## [Excerpted text]
▬▬▬
I have tried “Retrieval” tool from OpenAI Assistant API which is to slow. It takes (4 - 8 seconds) for a short prompt and response, (7 - 16 seconds) for a long prompt and response.
Assistant details:
Model: gpt-3.5-turbo-1106
No. of files: 1 (.docx)
File size: 23.3 KB
No of pages in file: 10 pages (2993 words)
Is there something fundamental (like reading documents) that make assistants slower? Or is this just due to it being new? Or is there any way to speed it up?
No I did not use anything to enhance the speed. But I was looking to use this assistant for generating quiz based on the pdf that I upload and release it as an api and it did not work properly
Fast way: extract document to plain text yourself. Include as a RAG assistant message after “system” or before user question. See a stream of chat completion response within a second.
Slow way: use another’s service that puts the decoding and access to information behind an embeddings or function. Don’t see anything until you see the response is status:done and then retrieve it.
One other thing to keep in mind is that streaming makes the Chat Completions API feel faster, so streaming being absent from the Assistants API is likely one contributing factor to it feeling slower.
Given your use case you might be better off using the regular chat completion API and passing along your document in each request. Your word document can fit into the context window for the chat completion.
You will have finer control over what is being sent into the context window as well as getting the instant streaming response.
when would i use chat completion vs assistant api? I want my chatbot to answer questions from my knowledge base but every query is taking 6-10k tokens which is too high. How do i optimize for a lower token + speed below 5-7 secs?
It is taking 10 to 15 seconds for a two line response, this is just a normal chat. Not sure what was the reason. Previously a month back it was giving the same response in 3 to 4 seconds. Not sure what feature addition to assistant, increasing overall response time?
▬▬▬
## [Input data]
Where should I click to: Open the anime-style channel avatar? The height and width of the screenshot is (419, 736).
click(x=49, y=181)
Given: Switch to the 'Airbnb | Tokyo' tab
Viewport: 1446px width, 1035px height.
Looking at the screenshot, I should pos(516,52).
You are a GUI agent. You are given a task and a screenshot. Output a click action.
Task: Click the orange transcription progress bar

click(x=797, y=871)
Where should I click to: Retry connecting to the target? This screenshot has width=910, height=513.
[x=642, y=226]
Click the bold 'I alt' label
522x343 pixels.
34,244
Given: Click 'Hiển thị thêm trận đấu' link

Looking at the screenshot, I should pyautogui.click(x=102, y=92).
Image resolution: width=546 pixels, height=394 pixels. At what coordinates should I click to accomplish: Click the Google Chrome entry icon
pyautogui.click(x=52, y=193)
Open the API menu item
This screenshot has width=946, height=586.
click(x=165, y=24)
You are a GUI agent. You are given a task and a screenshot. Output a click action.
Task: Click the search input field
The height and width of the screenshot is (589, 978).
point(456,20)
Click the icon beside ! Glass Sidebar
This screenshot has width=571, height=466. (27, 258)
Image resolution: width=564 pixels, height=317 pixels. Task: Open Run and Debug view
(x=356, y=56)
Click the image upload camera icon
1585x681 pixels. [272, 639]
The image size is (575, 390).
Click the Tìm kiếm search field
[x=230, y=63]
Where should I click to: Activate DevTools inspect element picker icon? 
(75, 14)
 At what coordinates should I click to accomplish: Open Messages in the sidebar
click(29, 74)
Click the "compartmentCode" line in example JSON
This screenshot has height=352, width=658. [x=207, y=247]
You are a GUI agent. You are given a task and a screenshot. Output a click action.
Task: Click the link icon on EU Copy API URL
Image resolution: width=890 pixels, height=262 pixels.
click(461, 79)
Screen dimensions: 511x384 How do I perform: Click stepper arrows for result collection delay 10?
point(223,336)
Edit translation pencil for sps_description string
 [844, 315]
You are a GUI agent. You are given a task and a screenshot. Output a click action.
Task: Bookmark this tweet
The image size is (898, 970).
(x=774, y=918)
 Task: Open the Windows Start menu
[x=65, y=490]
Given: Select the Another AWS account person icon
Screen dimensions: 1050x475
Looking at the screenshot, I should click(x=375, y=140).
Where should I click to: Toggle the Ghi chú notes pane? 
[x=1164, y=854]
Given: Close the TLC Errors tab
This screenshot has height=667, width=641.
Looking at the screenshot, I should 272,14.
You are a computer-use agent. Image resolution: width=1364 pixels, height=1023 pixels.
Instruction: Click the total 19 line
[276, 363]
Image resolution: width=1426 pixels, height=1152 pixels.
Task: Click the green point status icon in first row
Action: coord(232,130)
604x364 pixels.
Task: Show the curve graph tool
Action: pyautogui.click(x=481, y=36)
▬▬▬
## [What this task involves]
Answer these questions from the thread on the slow Assistants API:
1. Which model did the assistant use?
2. How long does the "Retrieval" tool take for a long prompt and response?
3. What is absent from the Assistants API that makes the Chat Completions API feel faster?

## [Task output]
1. gpt-3.5-turbo-1106
2. 7 to 16 seconds
3. Streaming